I think the decrease of sharpness is due to the lake of pixels (when enlarge it to a certain size) rather than the minimal difference of DOF, is it right?
It depends... The reduction in sharpness due to enlargement is essentially *only* due to cropping/enlargement (reduction in COC). But the particular characteristics of what is sharp/unsharp will vary with the resolution (lens/sensor)... there's not necessarily "less resolution" for the DX/smaller image if a different camera/sensor/lens is used.
 
Last edited:
It makes my head spin.
That's because it's overly complicated and highly subjective. And I personally don't like "equivalence" because there are too many variables, you can't ever really get to exactly equivalent, and for most it's not much of a concern.

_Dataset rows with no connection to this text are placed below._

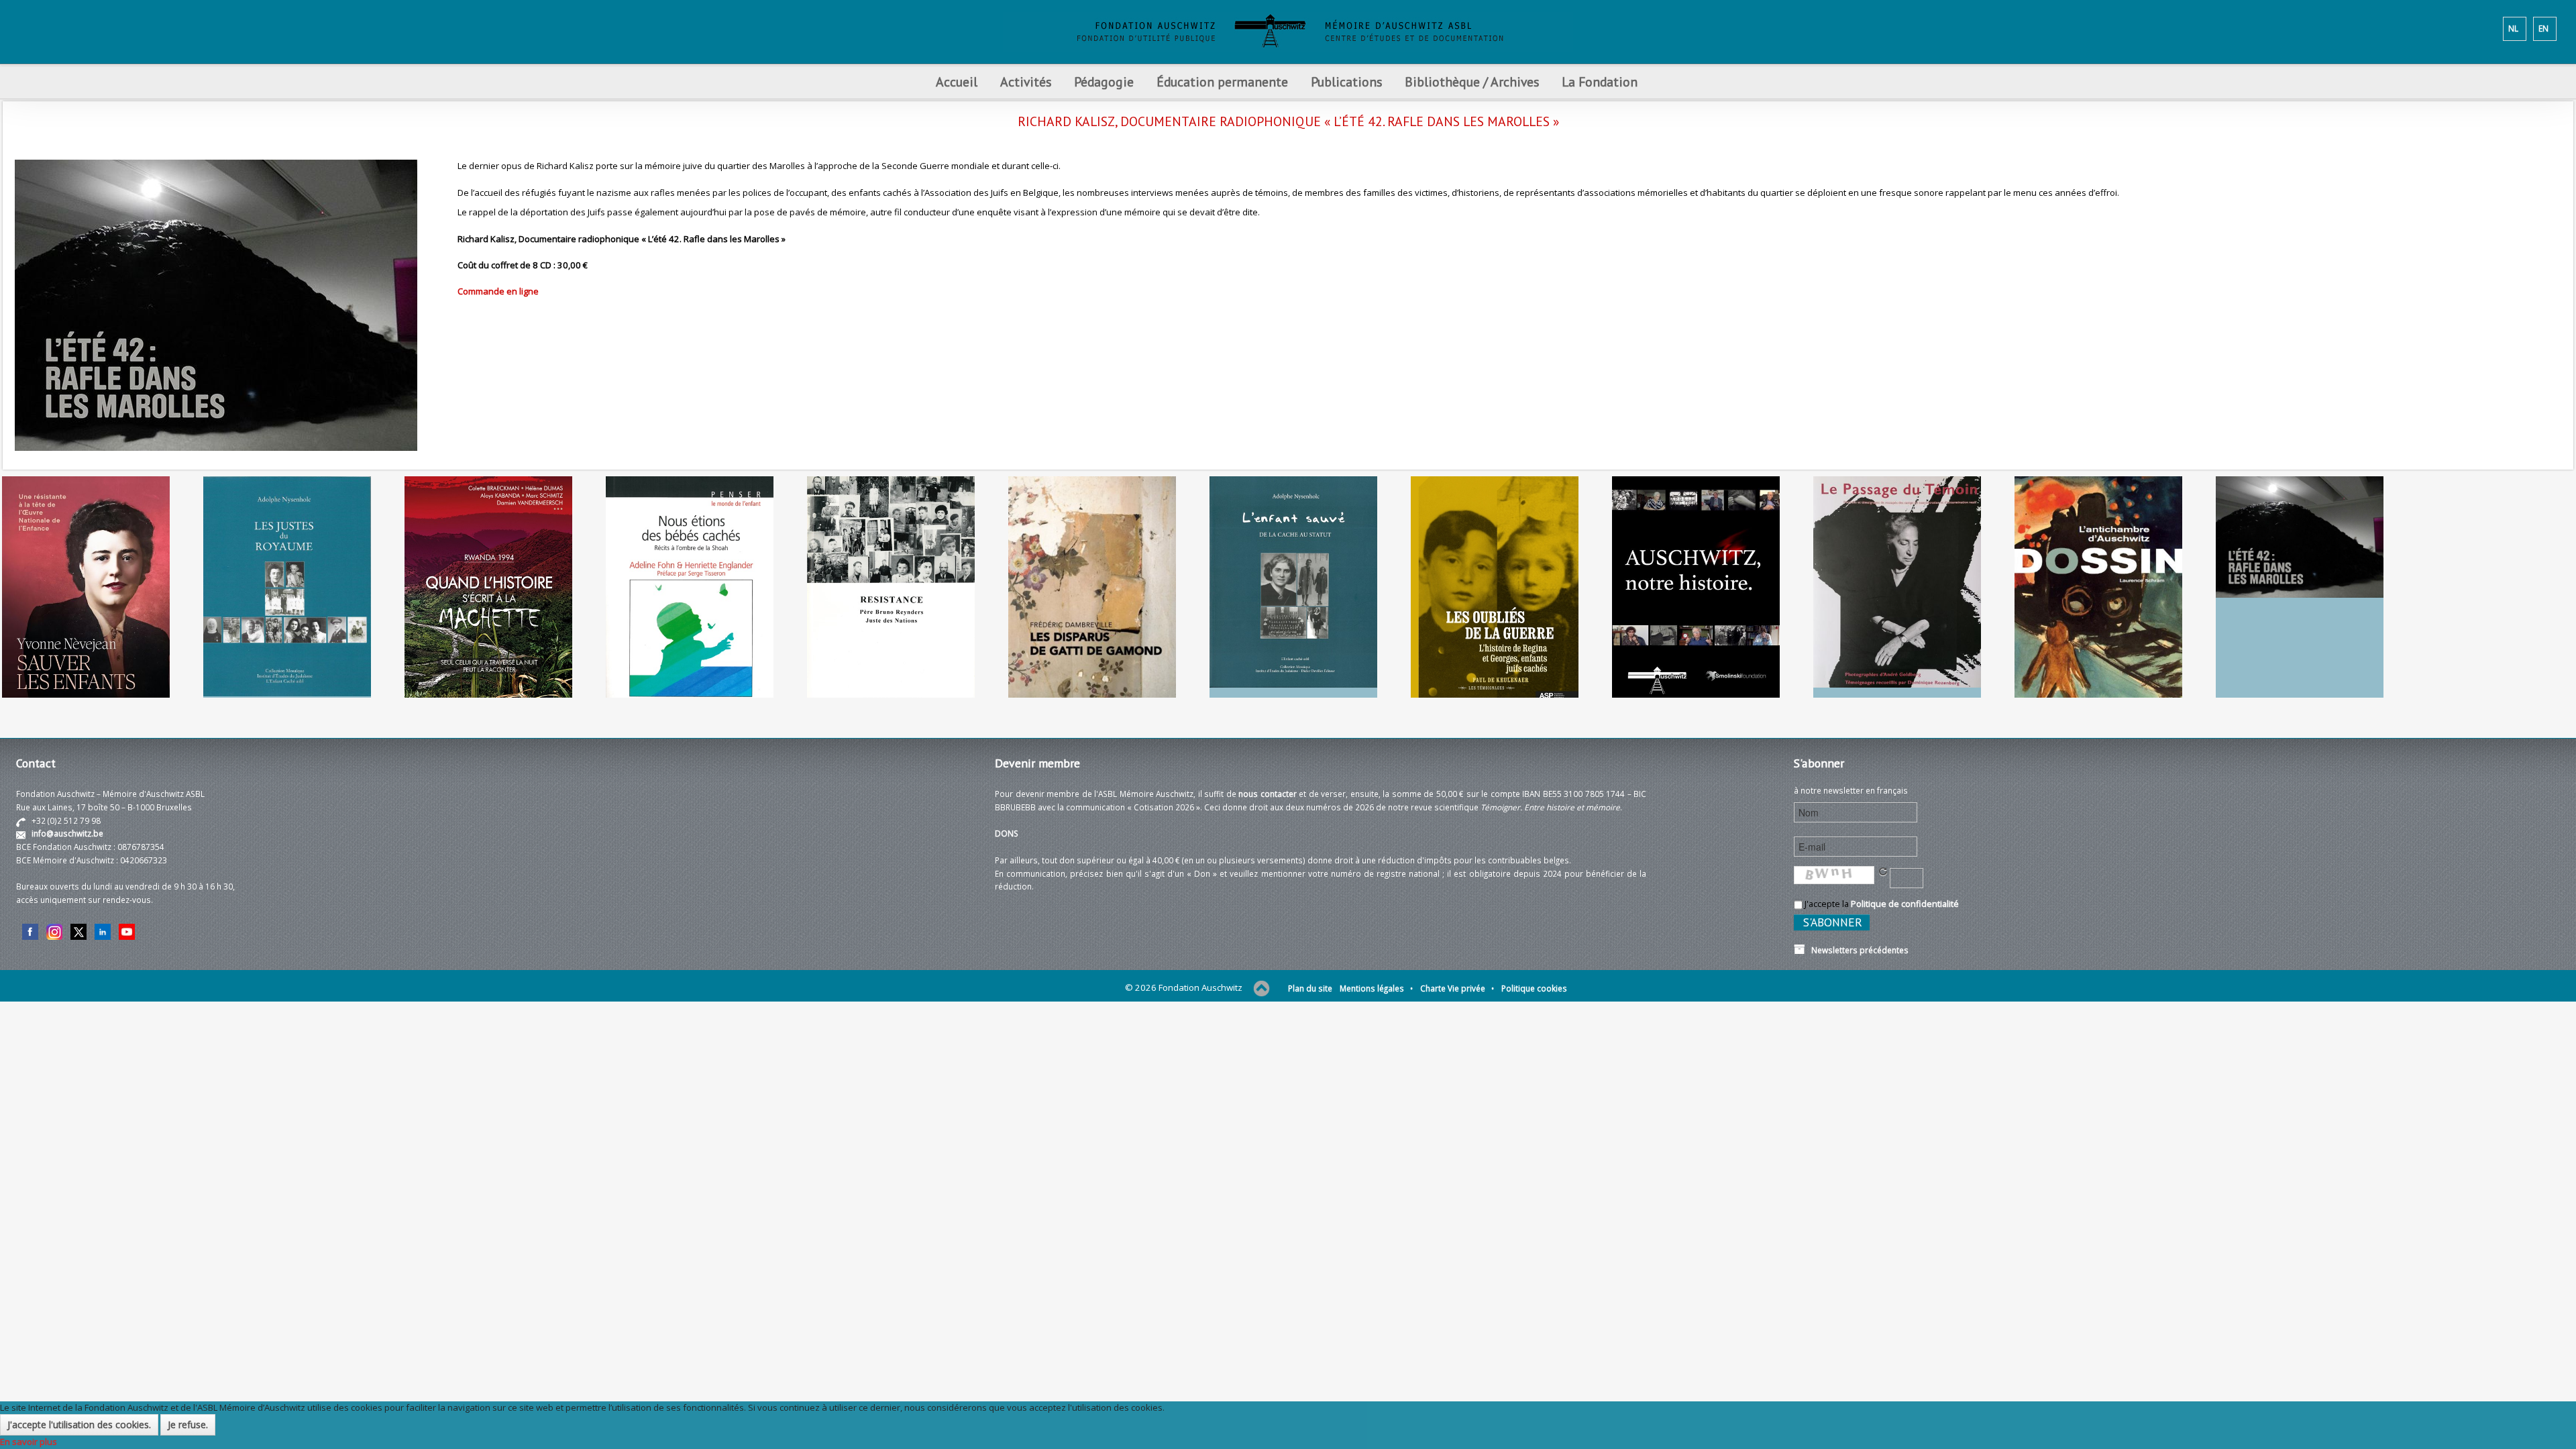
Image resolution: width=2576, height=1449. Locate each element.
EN (2543, 28)
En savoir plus (28, 1442)
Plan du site (1310, 988)
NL (2513, 28)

But DOF/sharpness considerations are actually pretty simple. The more critically an image is going to be viewed (enlargement/display size relative to viewing distance), the more sharpness/DOF you need.

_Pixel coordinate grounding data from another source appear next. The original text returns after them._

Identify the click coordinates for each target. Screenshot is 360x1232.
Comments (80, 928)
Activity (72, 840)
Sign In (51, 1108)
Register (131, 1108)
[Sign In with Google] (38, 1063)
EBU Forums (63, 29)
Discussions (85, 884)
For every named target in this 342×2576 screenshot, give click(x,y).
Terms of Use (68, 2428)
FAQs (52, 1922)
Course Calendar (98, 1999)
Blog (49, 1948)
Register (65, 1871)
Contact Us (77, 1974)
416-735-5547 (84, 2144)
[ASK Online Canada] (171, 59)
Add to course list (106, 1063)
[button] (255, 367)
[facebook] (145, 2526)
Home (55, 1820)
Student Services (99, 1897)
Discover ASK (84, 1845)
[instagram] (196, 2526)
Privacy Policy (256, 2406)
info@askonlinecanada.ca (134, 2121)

Digital makes it a bit more confusing because we tend to think of "image size" in terms of megapixels... but in relation to DOF, megapixels are irrelevant. However, image resolution (megapixels/sensor/lens) is not irrelevant in terms of the specific characteristics of the resulting image w/ a given DOF.
 
It's worth bearing in mind that when it comes to depth of field (the limit of acceptable sharpness, according to the DoF standard) you don't need many pixels at all - just over 1m, 1270 x 847 = 1.08m to be precise. That does not mean to say anything over this is worthless, not at all and of course it's not that simple, but it's certainly true that when you get over say 10m, you'll be hard pressed to see any improvement without both big enlargements and close viewing.

Most people put too much emphasis on pixels (resolution) and not enough on contrast that is the key factor in the perception of 'sharpness'. You get much more of that from top quality lenses and larger sensor formats, than simply from tons of pixels.
 
Last edited:
There has been a few of these mathematical threads recently. I suspect maths teachers are bored already and it's only half way through the 6 week holiday.
 
There has been a few of these mathematical threads recently. I suspect maths teachers are bored already and it's only half way through the 6 week holiday.
I do agree that most of this is just academic, and pretty much irrelevant for most... use what you have and forget about it.

However, I do not think it is entirely academic if you are choosing what gear to buy/use.
With sensors of similar MP count, what I find is that the character of the OOF portions (bokeh) often tends to be "busier" and more annoying with the smaller sensor (same/similar DOF). This is due to the greater resolution (pixels/area) used to record it (the blur radius of a point may be the same, but there are more of them and they are smaller). And often, what is actually in focus is sharper with the larger sensor, partly because you are able to stop down farther (equalizing the DOF's) and partly because larger sensors (pixels) are less demanding (different DOF's).
These differences range from inconsequential to quite notable... but typically more towards inconsequential. Especially if you start with a more acceptable BG, and an adequately sharp lens/aperture.
In other words, technique and other choices matter more... it's only when you don't have choices that it makes much of a difference. I.e. you can usually get close enough to "equivalent" with most systems... is it worth the costs for those few times where you can't?

But if you want to take it to extremes, try comparing macro shots of the same composition with a tiny sensor vs a FF sensor... the tiny sensor will generate a much more "usable" image with greater detail/DOF, even after enlargement. The only way to duplicate it is to stack images from the FF sensor. Granted, a FF stack *can* be much better, and there are many other tradeoffs being made at the same time (ISO performance, diffraction limits, etc). But it's why I often prefer to use my 1" Nikon1 over any of my DSLRs for macro/closeup work, particularly for moving subjects (but sometimes for product work as well).